The problem: When a line in the material contains the word "agent", copy it.

Input:
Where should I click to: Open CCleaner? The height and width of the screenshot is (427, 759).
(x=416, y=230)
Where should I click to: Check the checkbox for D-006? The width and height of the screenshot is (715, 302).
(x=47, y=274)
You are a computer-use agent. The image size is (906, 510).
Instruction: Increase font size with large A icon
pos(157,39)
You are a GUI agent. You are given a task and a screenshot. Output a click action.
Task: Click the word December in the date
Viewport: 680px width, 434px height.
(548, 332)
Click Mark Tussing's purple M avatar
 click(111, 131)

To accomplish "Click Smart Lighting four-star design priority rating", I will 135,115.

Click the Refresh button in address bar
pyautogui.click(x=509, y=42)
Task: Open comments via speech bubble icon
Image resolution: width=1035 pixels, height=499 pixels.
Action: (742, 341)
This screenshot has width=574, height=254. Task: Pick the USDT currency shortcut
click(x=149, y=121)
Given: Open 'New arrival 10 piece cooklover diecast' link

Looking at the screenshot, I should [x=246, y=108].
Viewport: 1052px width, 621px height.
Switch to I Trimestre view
...
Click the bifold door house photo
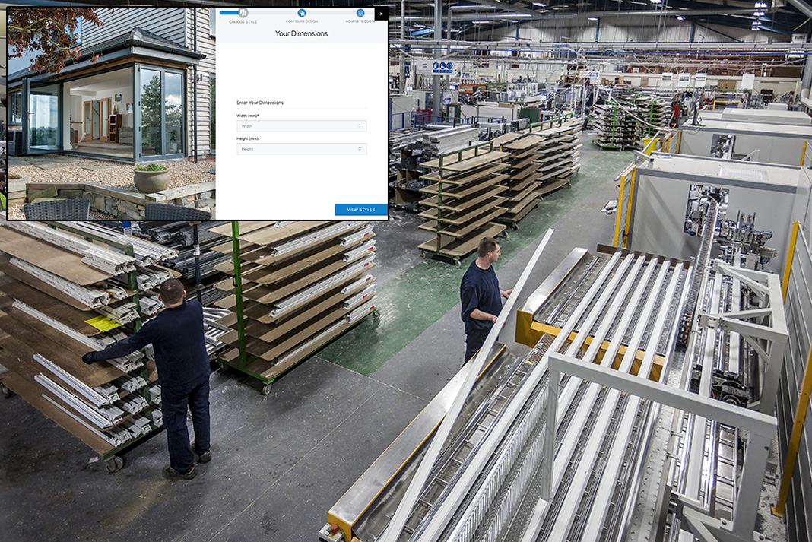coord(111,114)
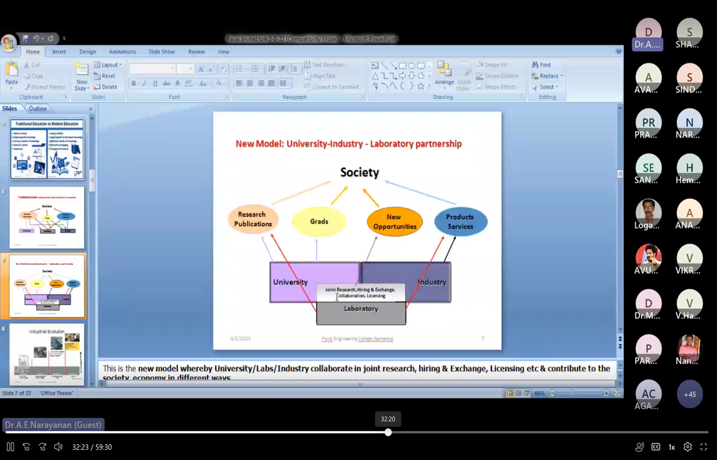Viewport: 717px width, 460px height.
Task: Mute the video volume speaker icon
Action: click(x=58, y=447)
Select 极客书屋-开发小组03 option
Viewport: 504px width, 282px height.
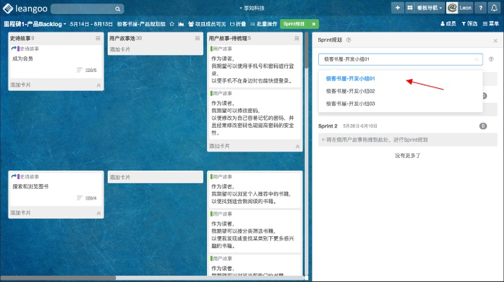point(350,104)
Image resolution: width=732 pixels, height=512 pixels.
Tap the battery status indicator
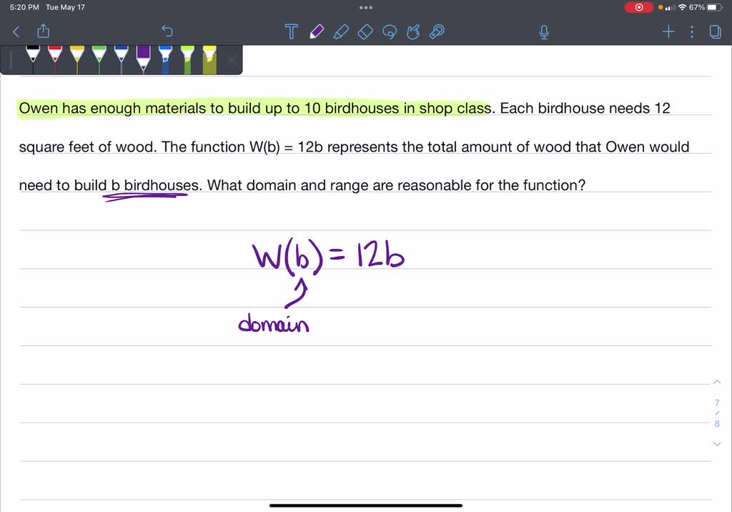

Exercise response:
You are a computer-use agent. The image size is (906, 510).
You are a GUI agent. You are given a task and a screenshot. Output a click action.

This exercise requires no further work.